[YOUR GOAL] When the word "width" shows up in a line of the records below, copy that line.

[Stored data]
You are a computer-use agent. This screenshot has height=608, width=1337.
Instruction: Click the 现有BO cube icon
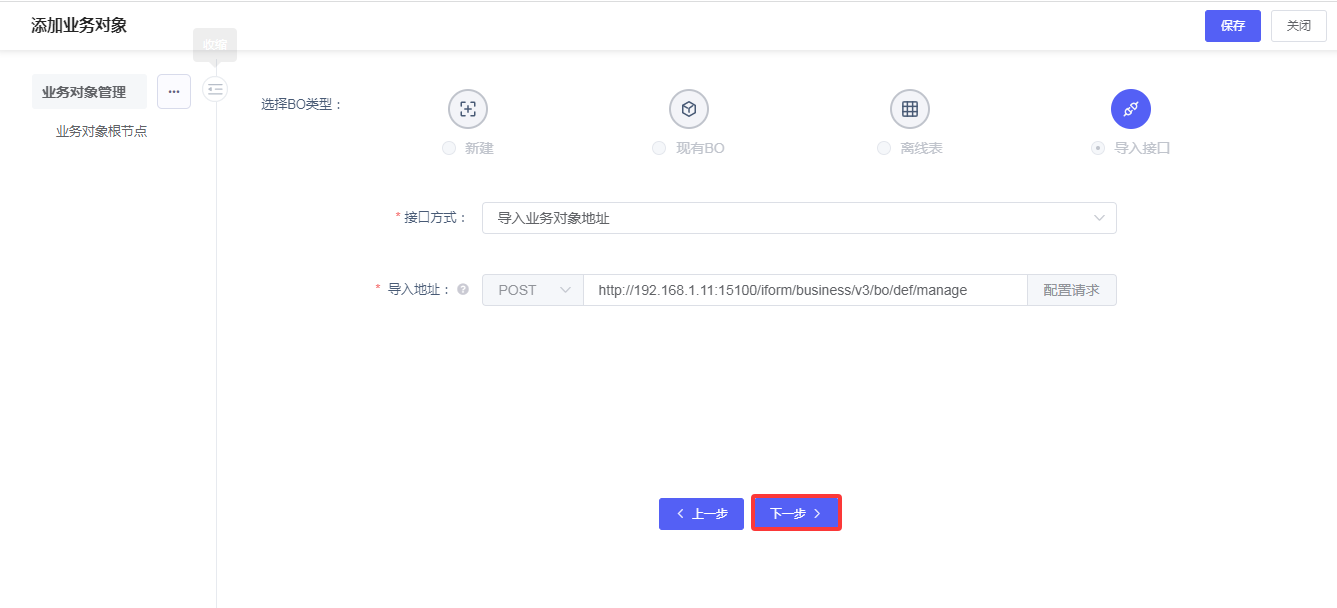[x=688, y=109]
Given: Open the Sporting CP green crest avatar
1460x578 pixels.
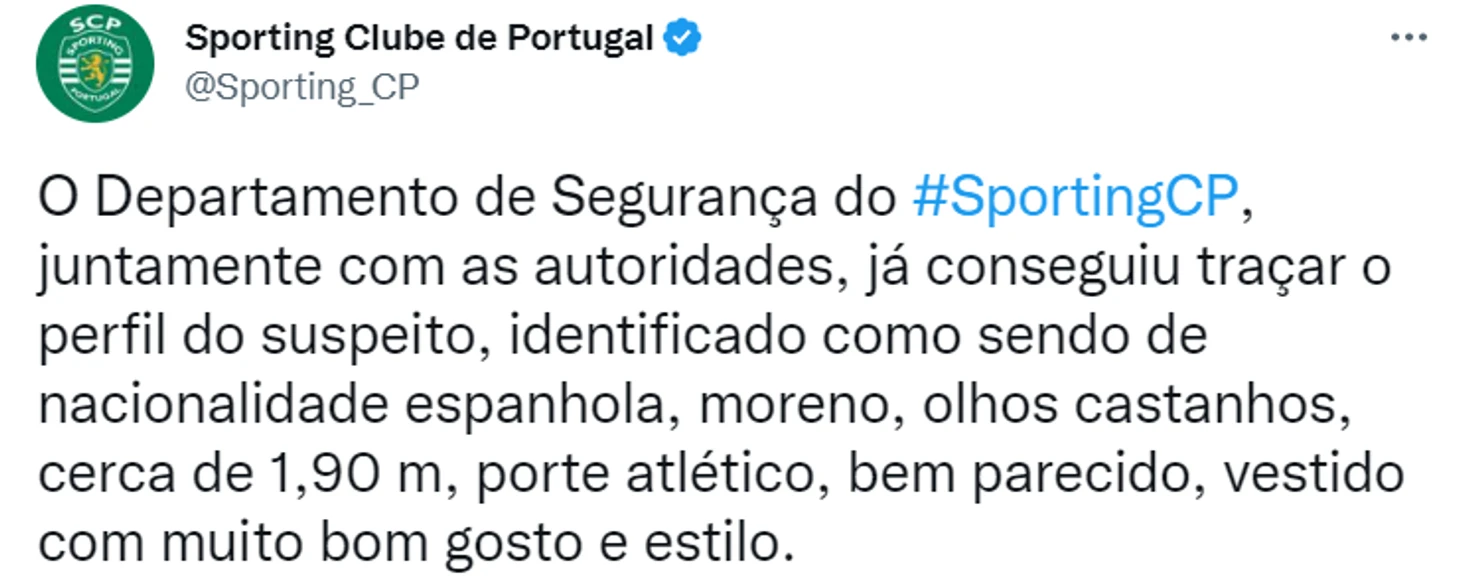Looking at the screenshot, I should (x=95, y=63).
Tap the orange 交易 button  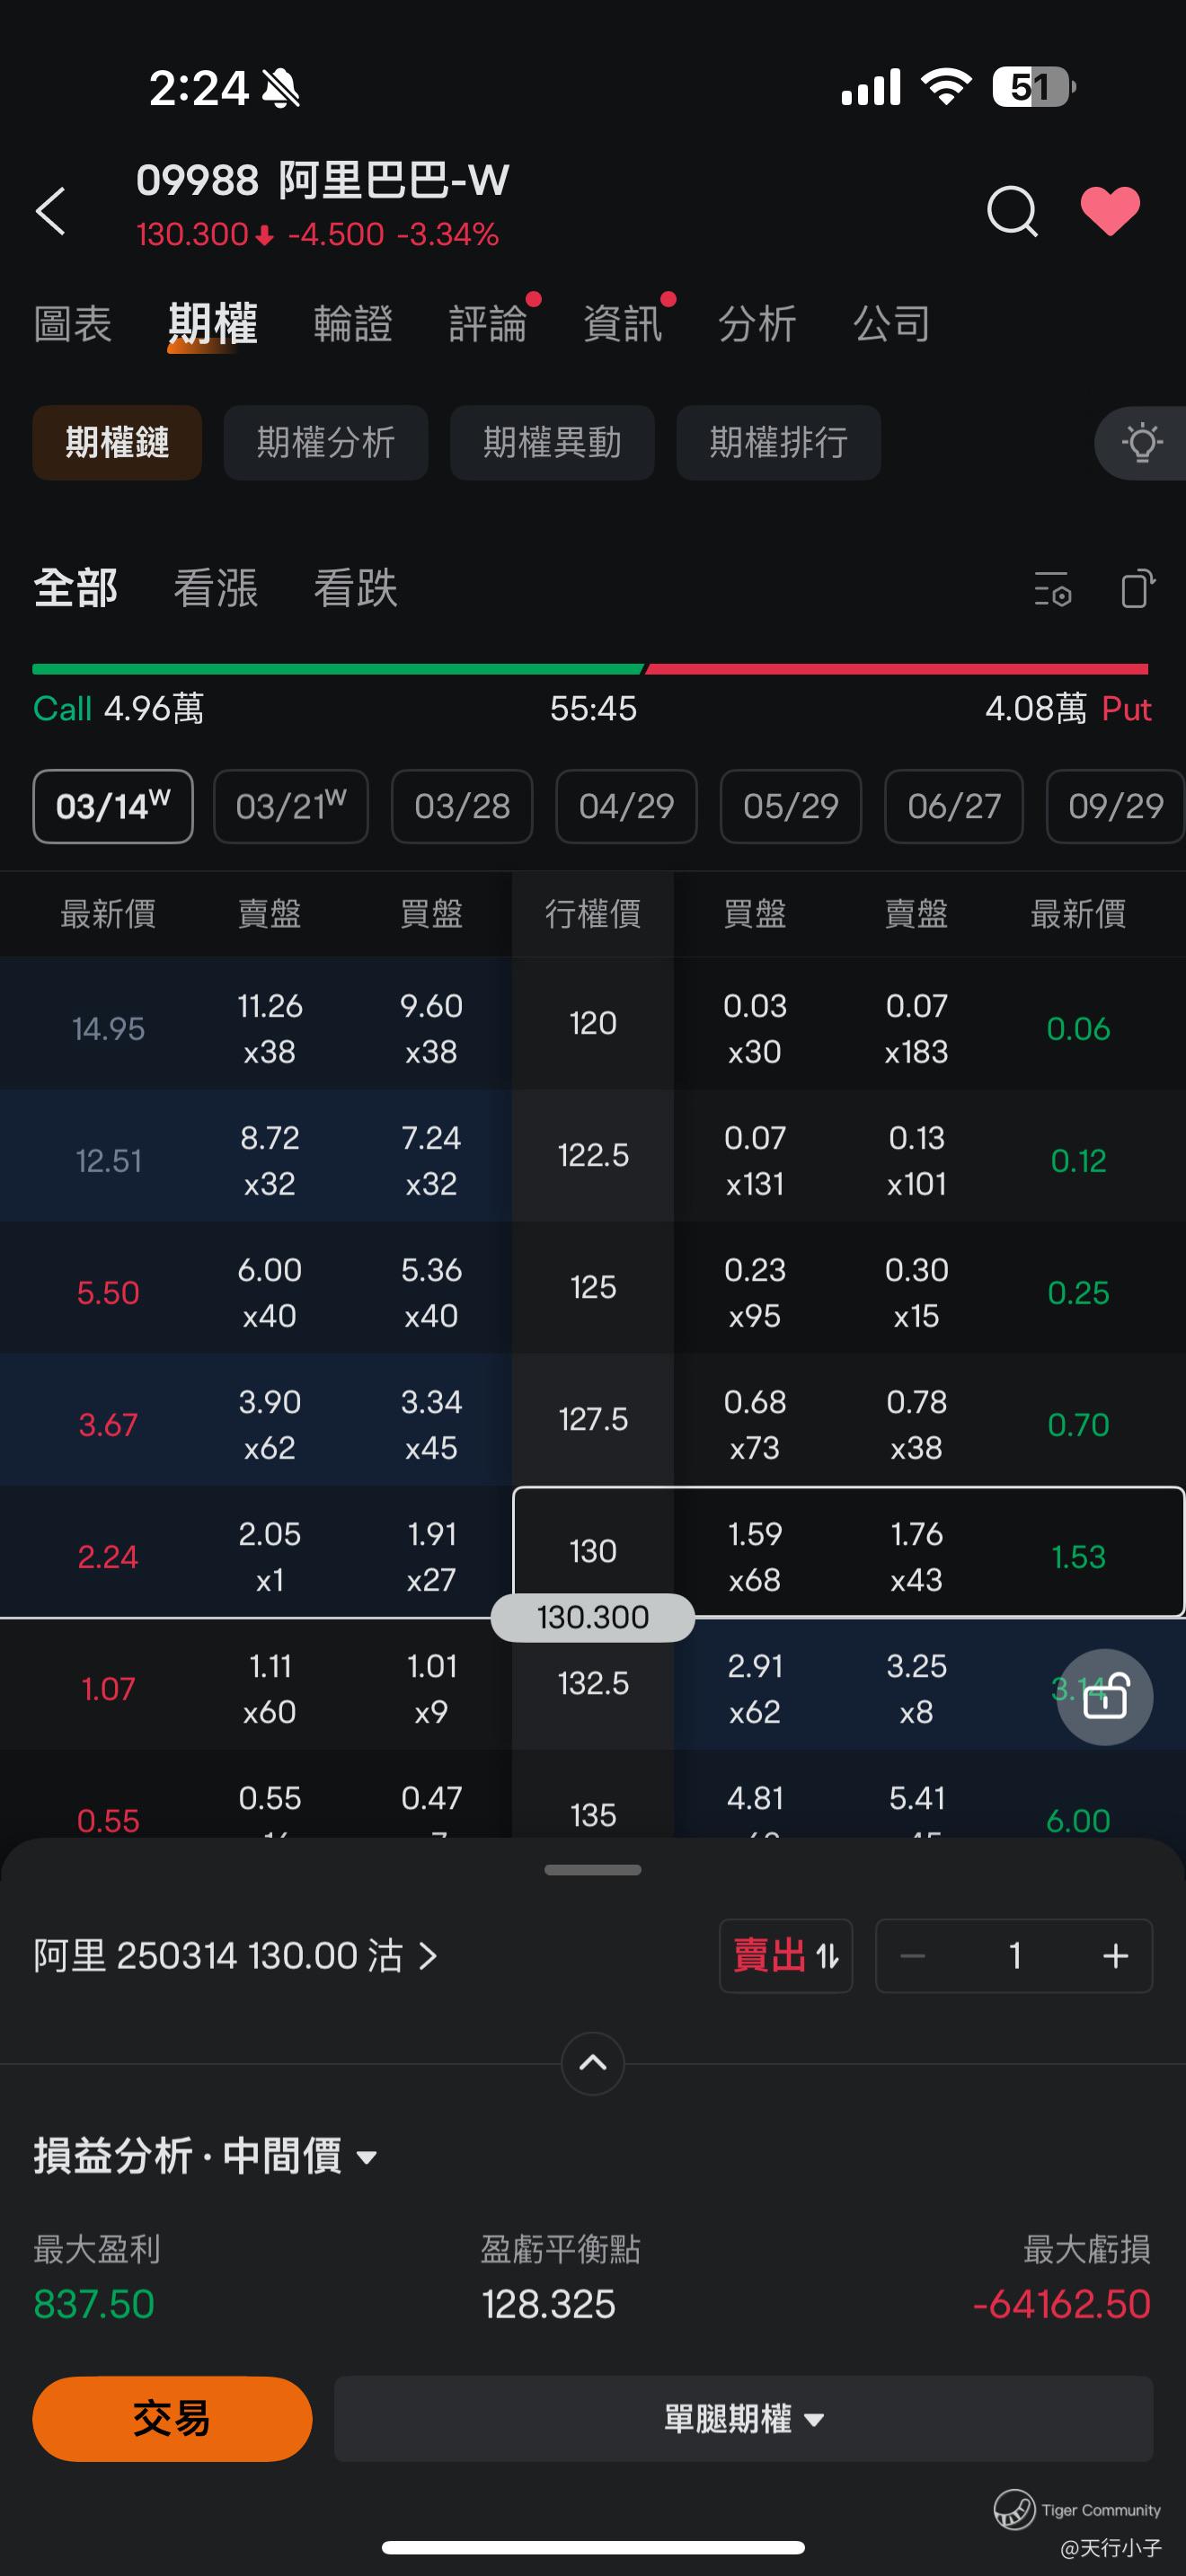[x=172, y=2419]
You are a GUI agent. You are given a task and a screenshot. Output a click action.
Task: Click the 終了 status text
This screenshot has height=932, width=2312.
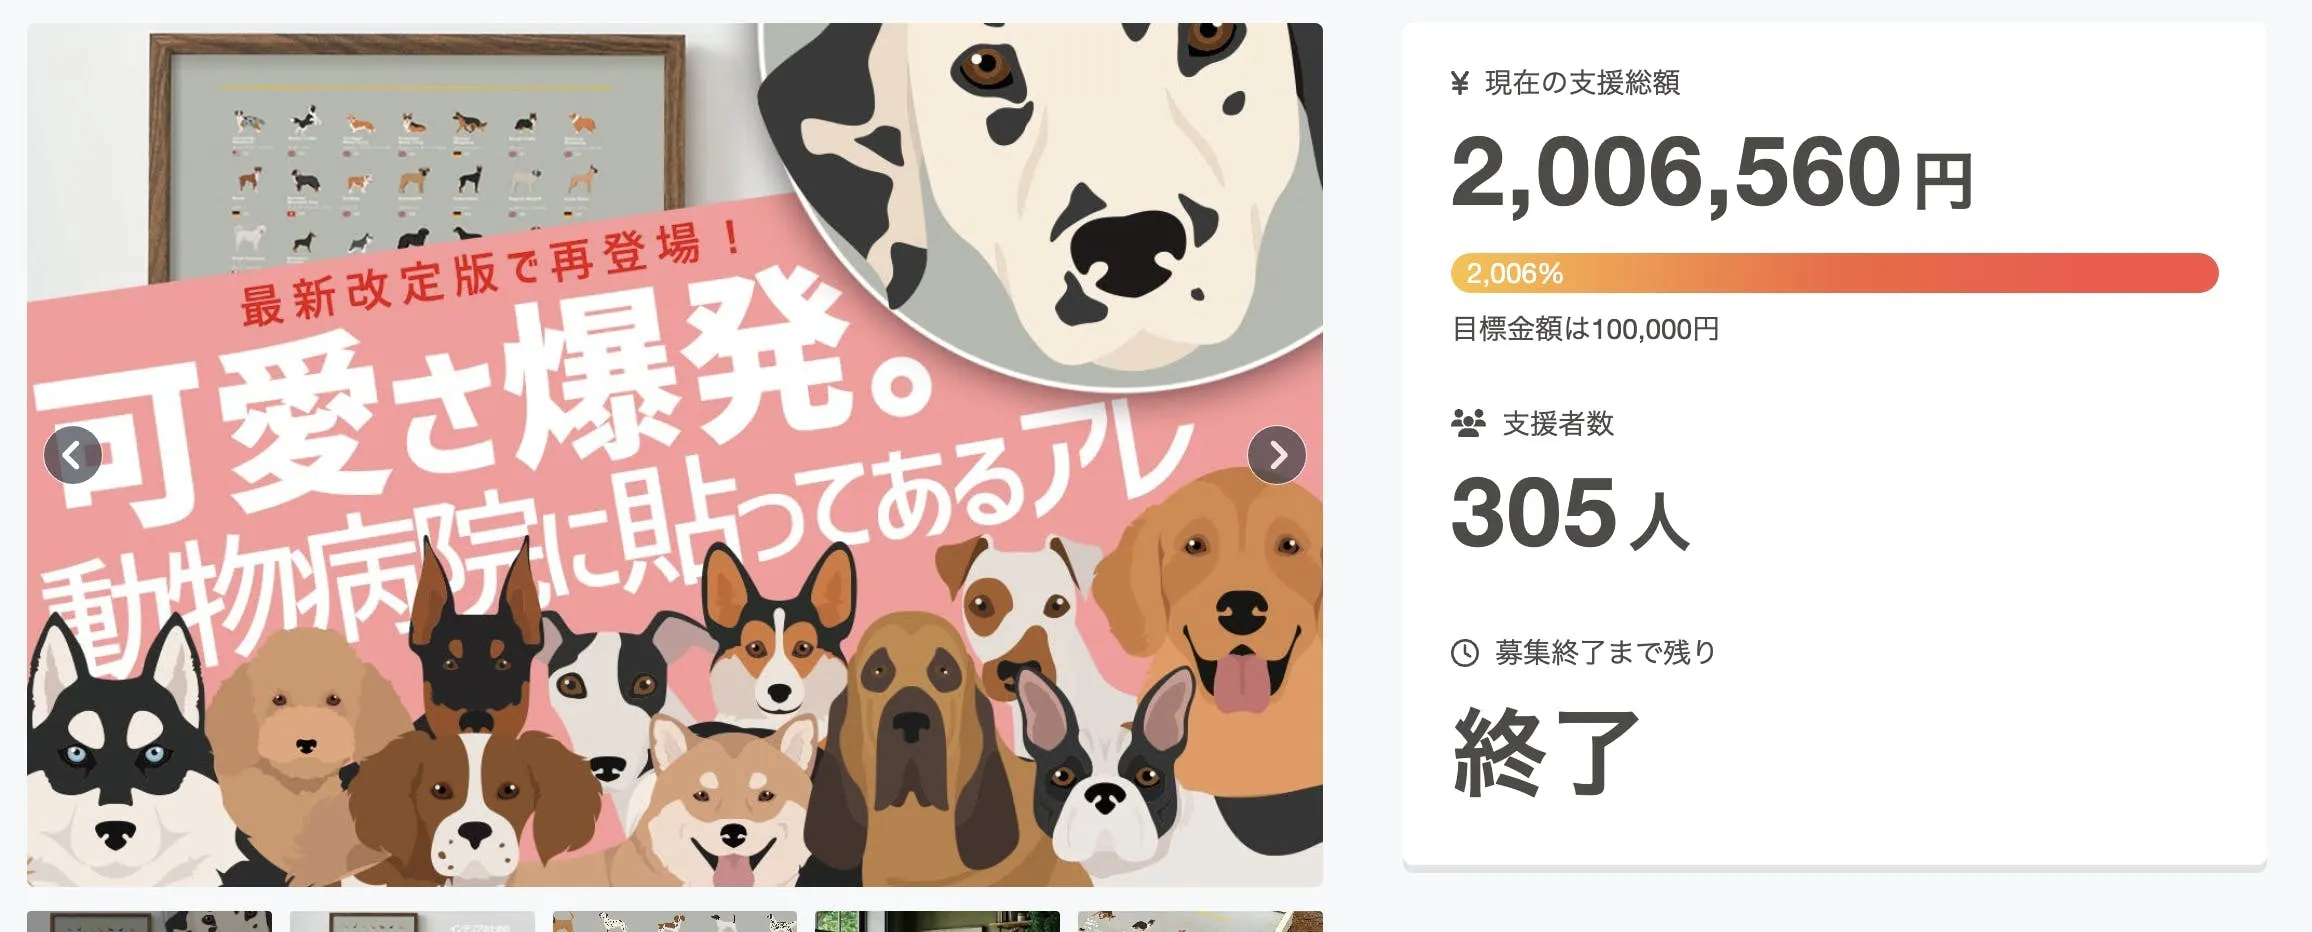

[FINISHED TASK]
You are a computer-use agent. This screenshot has height=608, width=1337.
This screenshot has height=932, width=2312.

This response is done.